Consommation et épargne

Consommation et épargne

Les ménages ont deux principales fonctions : épargner et consommer. La consommation constitue la partie du revenu disponible non épargné.

Qu’est-ce que la consommation ?

Les ménages effectuent des consommations finales, c'est-à-dire qu’elles ont pour seul but de satisfaire directement ses besoins. Il peut s’agir d’une :

-          consommation marchande : acheter des biens

-          consommation de bien et de services non marchands : utiliser des biens et services fournis par la collectivité

-          autoconsommation : consommer des biens dont on est soi-même le producteur

Jean Baptiste Say considère la consommation comme une destruction de valeur : après l’achat, la consommation détruit les biens (aliments par exemple). Même si ces biens avaient une valeur, cette dernière est tout simplement détruite par l’opération de consommation. Dans cette même optique, il vient à considérer que puisque tous les biens sont consommés, tous sont sujets à la destruction (automobiles). De même, les services font également l’objet de cette destruction. Il ajoute enfin que la consommation permet la satisfaction des besoins sociaux découlant des structures économiques et sociales. Les besoins varient donc en fonction de ces structures ; la façon de se vêtir sera pas exemple très différente (en fonction des cultures, mais aussi de la situation économique du pays).

Evolution de la consommation

Les revenus des ménages ont progressivement augmenté au fil des siècles et des années. Le mode de consommation a ainsi évolué en suivant cette même lignée. Ainsi, alors que la nourriture était la principale dépense des ménages il y a un siècle, les loisirs occupent aujourd’hui une large part des revenus. Mais la part des dépenses alimentaires occupe toujours une place prédominante chez les ménages à petit budget : la loi d’Engel se vérifie donc toujours. Cette dernière montre en effet que la part des dépenses alimentaires au sein des revenus s’accroit au fur et à mesure que la famille s’appauvrit.

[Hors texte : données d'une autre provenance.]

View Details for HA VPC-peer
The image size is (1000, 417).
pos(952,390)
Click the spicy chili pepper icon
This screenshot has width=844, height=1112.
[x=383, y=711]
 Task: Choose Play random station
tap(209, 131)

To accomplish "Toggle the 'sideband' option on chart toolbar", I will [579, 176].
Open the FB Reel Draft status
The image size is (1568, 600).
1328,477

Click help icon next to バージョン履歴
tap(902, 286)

Mais il convient de noter que c’est bien au cours du 20e siècle que le mode de consommation s’est vu bouleversé.  L’accroissement du revenu des ménages leur a permis d’entrer dans le système de la consommation de masse. Alors que les agents à faible revenu ne pouvaient s’offrir la plupart des choses, cela devient possible. Les ménages s’équipent donc de plus en plus ; la Ford T a par exemple permis a nombre d’ouvriers de se payer une voiture, alors qu’il s’agissait d’un luxe. Mais le seul revenu n’explique pas tout ; la montée de la qualification des travailleurs a également contribué à ce phénomène.

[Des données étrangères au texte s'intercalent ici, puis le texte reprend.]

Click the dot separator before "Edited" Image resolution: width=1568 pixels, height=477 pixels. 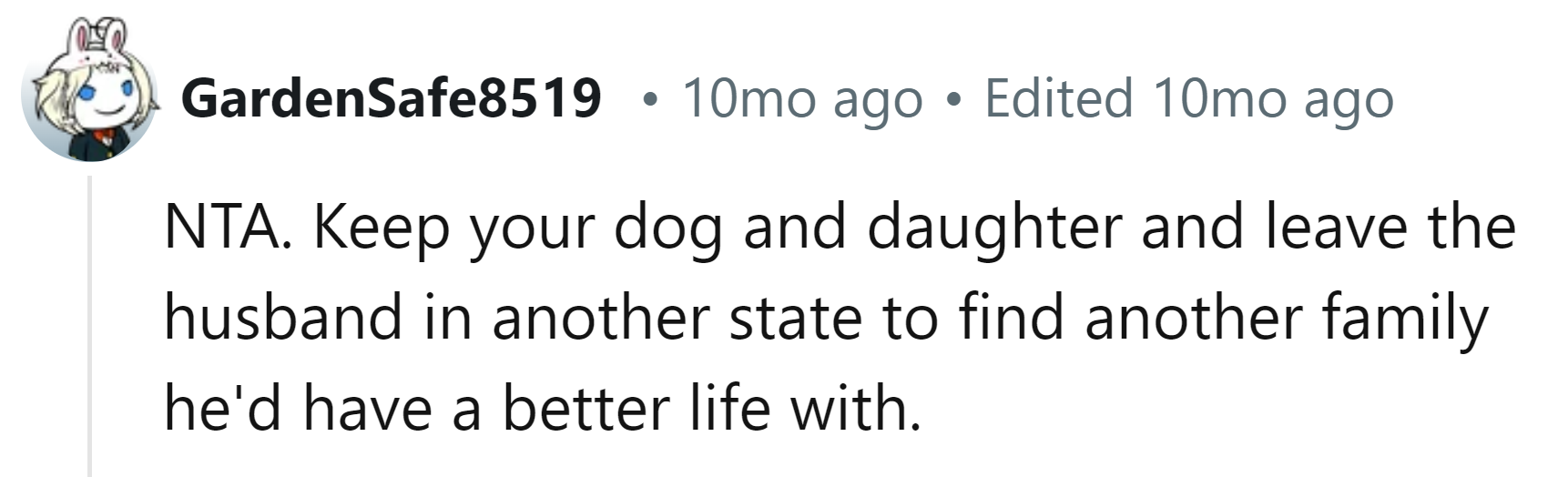click(952, 99)
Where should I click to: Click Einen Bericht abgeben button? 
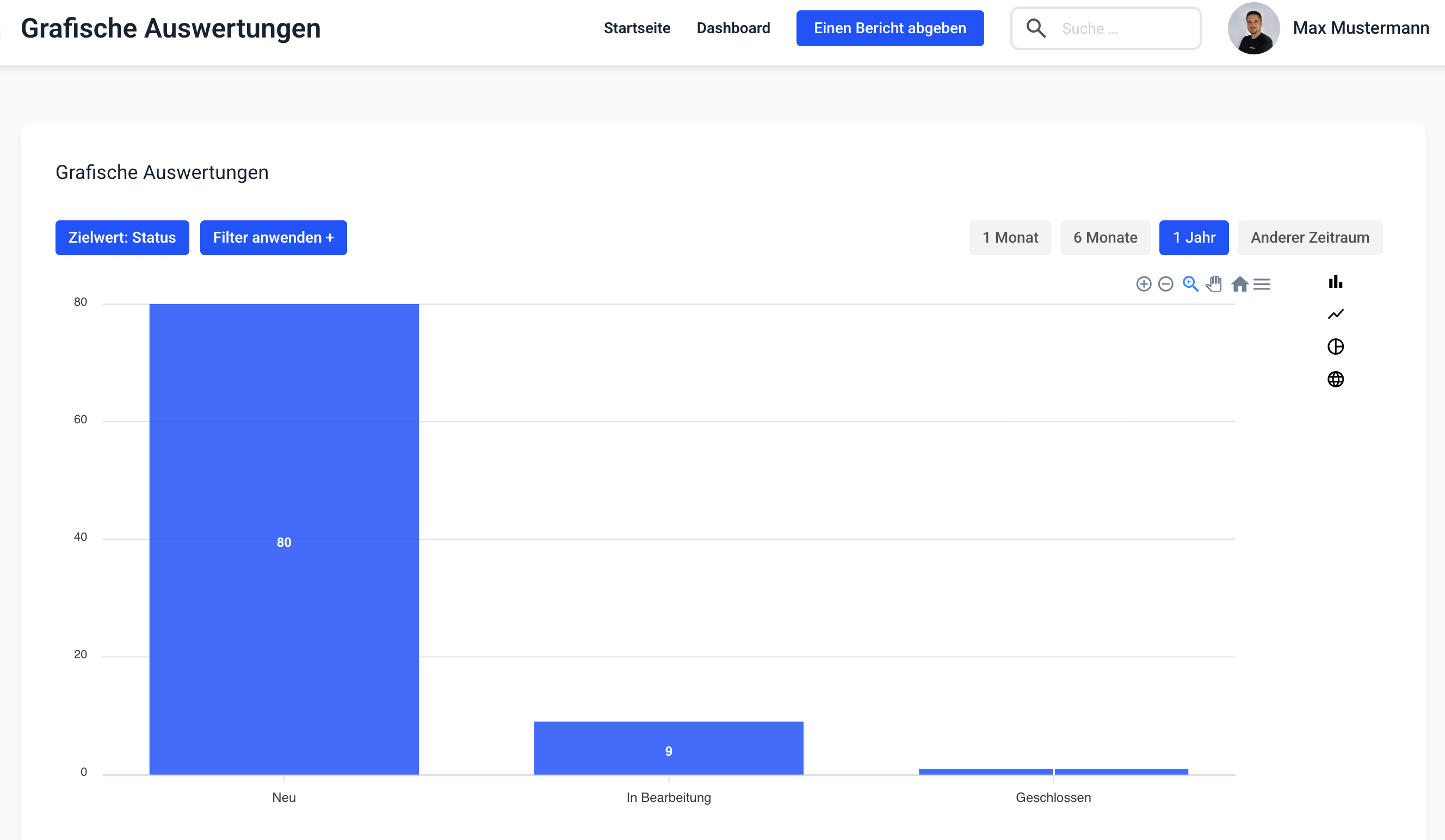[890, 28]
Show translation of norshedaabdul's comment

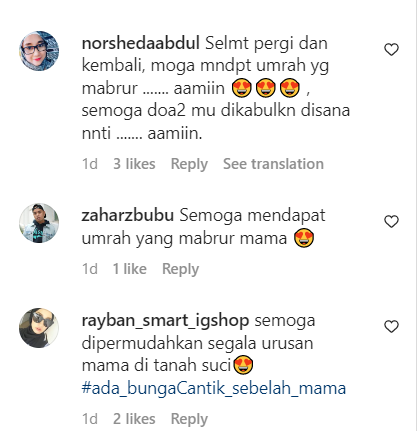pyautogui.click(x=273, y=164)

Les habitudes de consommation ont évolué dans le temps. Le « paradoxe de Veblen » montre par exemple que le consommateur ne recherche pas nécessairement le bien le plus utile au prix le plus bas. En effet, les classes les plus aisées ont eu tendance à acheter très cher des choses inutiles, afin de montrer leur détachement vis-à-vis des choses matérielles de base. De même, les marques sont très prisées, peu importe leur prix. La consommation est donc une façon de se démarquer, c’est une identité sociale. C’est le comportement  qui a été vérifié chez les « nouveaux riches » ; les classes sociales « inférieures » cherchent ainsi à les imiter, ce qui peut conduire à un endettement nécessaire à la procuration des biens souhaités.

Qu’est-ce que l’épargne ?

Il s’agit d’une partie du revenu non consommée :

Epargne = Revenu – Consommation

Il s’agit donc de la somme restante après soustraction des dépenses de consommation. Ces sommes peuvent être placées différemment. On peut en faire une épargne liquide (dans les établissements de crédit, ce qui montre que les agents ont alors une capacité de financement), une épargne financière (ce sont les valeurs mobilières), ou encore une épargne contractuelle (les contrats d’assurance vie par exemple, ou encore pour investir dans l’achat de bien immobiliers).

L’épargne n’est pas une notion qui a été prise en compte pendant longtemps car les classes les plus pauvres ne pouvaient épargner. Ce n’est qu’au cours du 19e siècle qu’on s’attachera à l’épargne.